Over at the Ryerson Theatre, we covered the premiere of Martha Marcy May Marlene, the story of a young woman who must deal with the paranoia she experiences as she flees from an abusive cult and returns to her family. Featuring a mesmerizing Elizabeth Olsen in her feature debut, the film has already been well received at both Sundance and Cannes. Many are already putting Olsen on their “one to watch” lists.

Adapted from Sam Childers’ memoir Another Man’s War, Machine Gun Preacher took its turn on the gala red carpet at Roy Thomson Hall. Childers was a drug-using alcoholic gang biker who found religion and then headed off to the Sudan where he took part in armed raids to free orphans from the Lord’s Resistance Army. Gerard Butler plays Childers in the movie. It remains to be seen what the spotlight of the movie will do to shine a light on Childers’ story. The extra attention has already given some groups a chance to challenge some of the aspects of the story and some groups have even made complaints about the conditions in Childers’ African orphanages.

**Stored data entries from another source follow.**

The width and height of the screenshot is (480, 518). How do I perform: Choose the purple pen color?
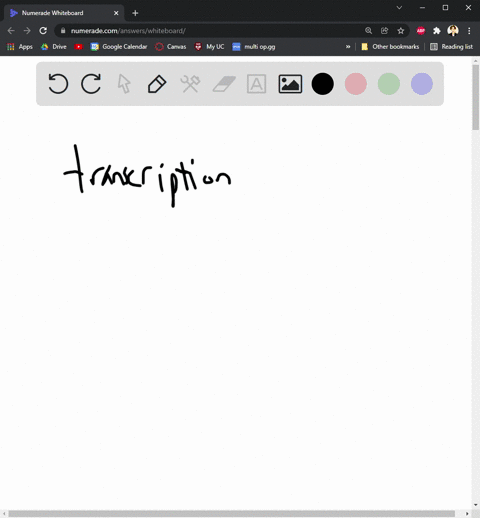coord(422,84)
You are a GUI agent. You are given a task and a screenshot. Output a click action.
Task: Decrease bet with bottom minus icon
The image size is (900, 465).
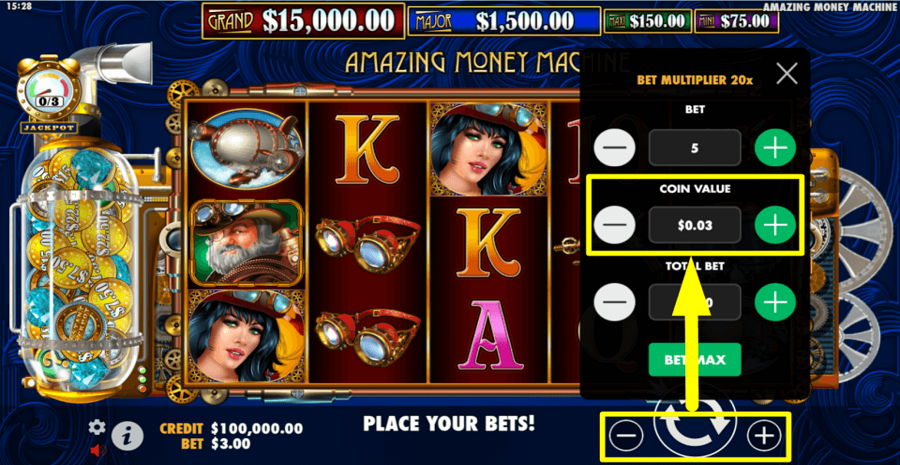point(626,437)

From Humpday director Lynn Shelton, we get Your Sister’s Sister, with Emily Blunt, Rosemarie Dewitt and Mark Duplass. Iris (Blunt) sends Jack (Duplass) to her family retreat to help deal with the loss of his brother. He comes across Iris’ sister, Hannah, who’s reeling from a failed seven year relationship with her girlfriends. An alcohol-fueled night of talk leads to the pair taking a tumble in the sack and Jack must then deal with whether to tell Iris, as there’s an uncertainty if that relationship is more than platonic. Shelton managed to shoot the whole thing in 12 days and this is the sort of film that festivals are born to foster: quiet character-driven pieces that rely on emotions and ideas rather than exploding buildings and superheroes.

Written by Pulitzer Prize-winning playwright Tracy Letts and directed by The Exorcist’s William Friedkin, Killer Joe stars Emile Hirsch as a young man too far in debt. He plots with his father (Thomas Haden Church) to kill his mother (Gina Gershon) for the insurance money. Not having enough cash to secure the work of their hitman (Matthew McConaughey), he request the family’s teenage daughter (Juno Temple) as a retainer. This is the second time that Friedkin, who won a Best Director Oscar for The French Connection, has adapted one of Letts’ stage plays, the first time being the film Bug in 2006.

The Woman in the Fifth, directed by Pawel Pawlikowski, stars Ethan Hawke as a lecturer who heads to Paris after a scandal costs him his job. There he meets a widower, played by Kristin Scott Thomas, who may be involved in a series of murders. I don’ t think I’ll get a chance to see this during the festival, but from what I’ve heard I think I’d like to experience Pawlikowski’s work.

There have always been disputes about who actually wrote Shakespeare’s plays and Anonymous falls into the camp that sees the collected works having been written by Edward de Vere, 17th Earl of Oxford. Now, whereas the Oxfordian theory of authorship is routinely dismissed by most Shakespearean scholars, one undisputed fact is that a lot of screaming girls were at the Elgin to see Jamie Campbell Bower, who plays the young Oxford, a character played by Rhys Ifans in his later years. Bower, who has been in The Twilight Saga and Starz’ Camelot, will soon be playing Jace Wayland in the upcoming film adaptation of The Mortal Instruments. So while you may dispute the various Shakespearean theories and discussions about Elizabethan succession, you can’t dispute it’s probably a good idea to get Bower in our photo archives.